In the data below, the answer is the run of lines from the line containing "Given: Click the Top nero product thumbnail" through the line containing "Screen dimensions: 1126x1064", both included; print it exactly and nothing else.

MATERIAL FOR THE TASK ▸
________________

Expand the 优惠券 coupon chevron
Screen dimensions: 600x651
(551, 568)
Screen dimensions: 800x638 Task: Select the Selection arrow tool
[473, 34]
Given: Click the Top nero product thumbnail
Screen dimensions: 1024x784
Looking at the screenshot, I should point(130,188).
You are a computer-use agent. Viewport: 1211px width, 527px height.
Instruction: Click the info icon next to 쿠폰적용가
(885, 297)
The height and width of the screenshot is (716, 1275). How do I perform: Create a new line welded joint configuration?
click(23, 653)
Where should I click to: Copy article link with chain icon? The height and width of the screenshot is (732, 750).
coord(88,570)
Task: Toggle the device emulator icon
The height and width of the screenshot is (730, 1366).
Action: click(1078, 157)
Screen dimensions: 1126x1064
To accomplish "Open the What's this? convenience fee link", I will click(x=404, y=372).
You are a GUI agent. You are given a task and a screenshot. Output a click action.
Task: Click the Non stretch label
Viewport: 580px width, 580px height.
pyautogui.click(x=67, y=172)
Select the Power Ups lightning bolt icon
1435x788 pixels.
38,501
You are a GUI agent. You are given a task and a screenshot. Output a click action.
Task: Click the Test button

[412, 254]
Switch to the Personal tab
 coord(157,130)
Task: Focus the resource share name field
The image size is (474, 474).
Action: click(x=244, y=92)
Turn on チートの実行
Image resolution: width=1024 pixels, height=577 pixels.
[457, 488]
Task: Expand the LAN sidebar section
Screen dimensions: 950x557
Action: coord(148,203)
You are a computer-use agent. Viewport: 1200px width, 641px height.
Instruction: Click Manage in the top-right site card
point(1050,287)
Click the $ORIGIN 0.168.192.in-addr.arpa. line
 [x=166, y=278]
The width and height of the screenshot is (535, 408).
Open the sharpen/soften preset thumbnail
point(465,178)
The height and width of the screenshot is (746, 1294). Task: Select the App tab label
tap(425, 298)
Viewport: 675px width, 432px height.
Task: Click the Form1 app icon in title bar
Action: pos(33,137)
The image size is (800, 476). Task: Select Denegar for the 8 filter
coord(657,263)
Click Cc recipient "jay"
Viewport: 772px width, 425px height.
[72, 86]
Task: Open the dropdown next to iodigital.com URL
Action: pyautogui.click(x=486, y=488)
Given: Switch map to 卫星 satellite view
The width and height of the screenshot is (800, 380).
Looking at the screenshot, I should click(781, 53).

________________

SOLUTION ▸
Given: Click the Top nero product thumbnail
Screen dimensions: 1024x784
Looking at the screenshot, I should point(130,188).
You are a computer-use agent. Viewport: 1211px width, 527px height.
Instruction: Click the info icon next to 쿠폰적용가
(885, 297)
The height and width of the screenshot is (716, 1275). How do I perform: Create a new line welded joint configuration?
click(23, 653)
Where should I click to: Copy article link with chain icon? The height and width of the screenshot is (732, 750).
coord(88,570)
Task: Toggle the device emulator icon
The height and width of the screenshot is (730, 1366).
Action: click(1078, 157)
Screen dimensions: 1126x1064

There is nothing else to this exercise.